An Embedded High-Order Runge–Kutta 6(5) Pair with Adaptive Step Control for Low- Latency Real-Time Signal Processing on Resource-Constrained Platforms

Real-time signal processing on small embedded devices often depends on solving ordinary differential equations to model dynamic behavior in audio effects, sensor data fusion, and control loops. Fixed-step low-order Runge-Kutta solvers like RK4 give predictable timing but require very small steps on problems with mixed fast and slow dynamics, which wastes cycles and raises power use. Higher-order adaptive methods can adjust the step size automatically for better efficiency, but their extra stages and variable timing make them hard to run on low-power microcontrollers or small FPGAs without breaking latency guarantees. This work describes a practical 6(5) embedded Runge-Kutta pair with bounded step-size adaptation designed specifically for such constrained hardware. The implementation uses a compact eight-stage Verner coefficient set that supports FSAL and dense output, fixed-point arithmetic with careful stage reuse, and a simple controller that limits step changes while adding hysteresis to keep execution time within known bounds.

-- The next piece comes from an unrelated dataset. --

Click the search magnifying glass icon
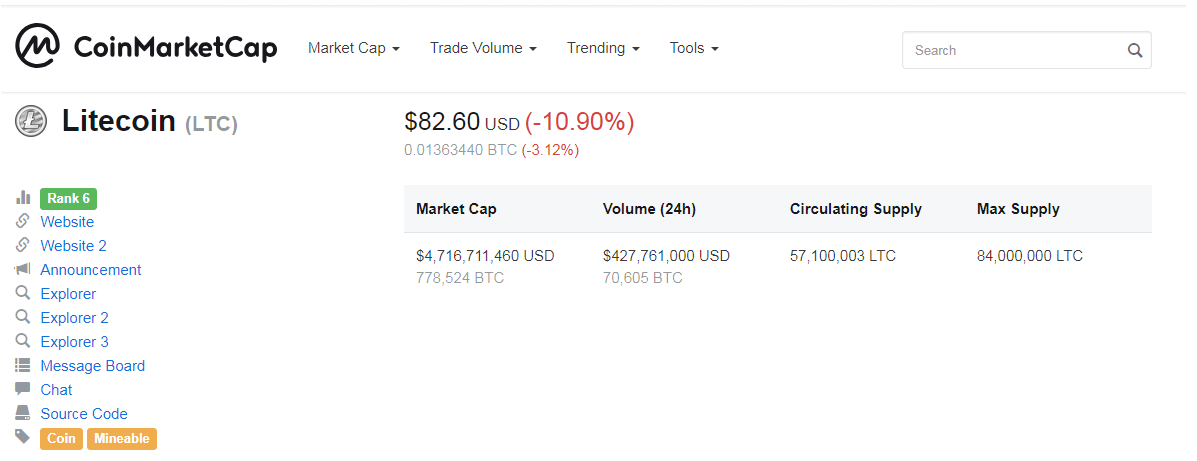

Tests on an STM32F407 microcontroller and an Artix-7 FPGA covered a stiff Van der Pol oscillator, a nonlinear diode ladder filter, and an extended Kalman filter for inertial sensors. Compared to fixed RK4 and a bounded Dormand-Prince 5(4) variant, the new solver cut global errors by more than an order of magnitude for similar average latency, kept worst-case latency suitable for sampled loops, and often used less energy on varying workloads. Step rejections stayed below 8% in all cases. The results show that a tuned high-order adaptive solver can run reliably on severely limited platforms, allowing richer dynamic models in battery-powered edge applications without losing real-time predictability.